··· Material to process
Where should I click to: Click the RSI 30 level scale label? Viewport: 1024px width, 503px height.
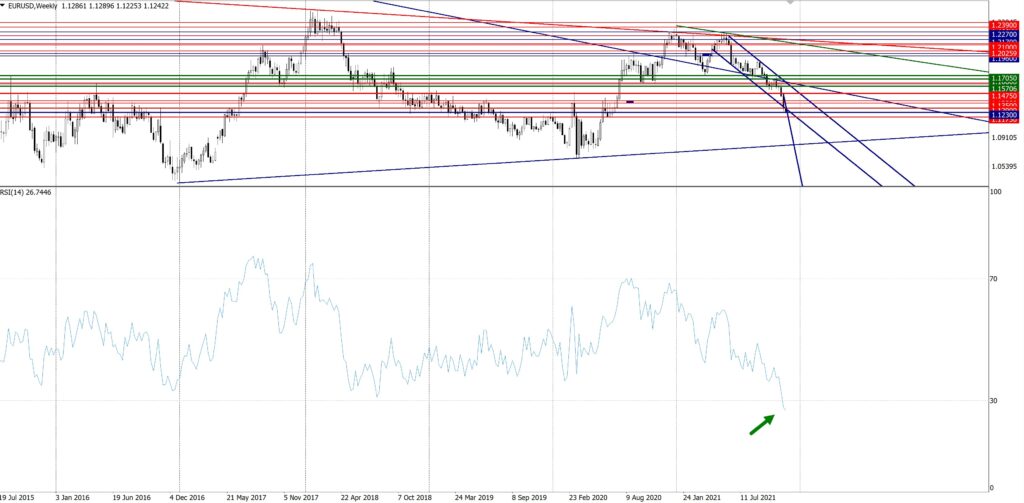(993, 401)
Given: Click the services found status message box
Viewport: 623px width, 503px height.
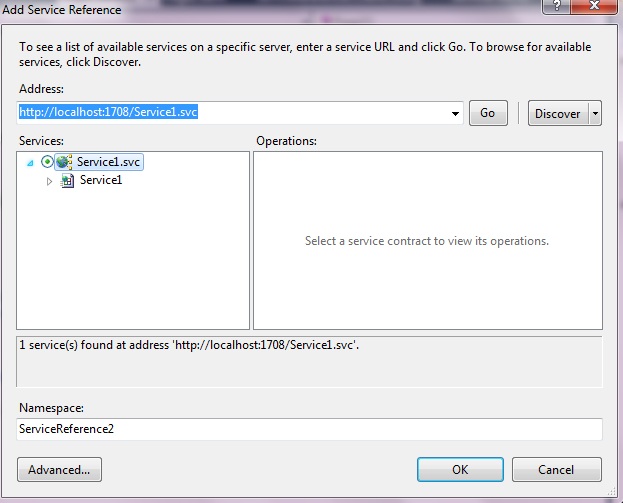Looking at the screenshot, I should click(x=310, y=360).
······
Update the items above so that each "Viewport" becomes "Screen size", with everything else unchanged. Leave the pictures out of your answer.

Where should I click to: Click the RSI 30 level scale label? Screen size: 1024px width, 503px height.
(993, 401)
Given: Click the services found status message box
Screen size: 623px width, 503px height.
Looking at the screenshot, I should click(x=310, y=360).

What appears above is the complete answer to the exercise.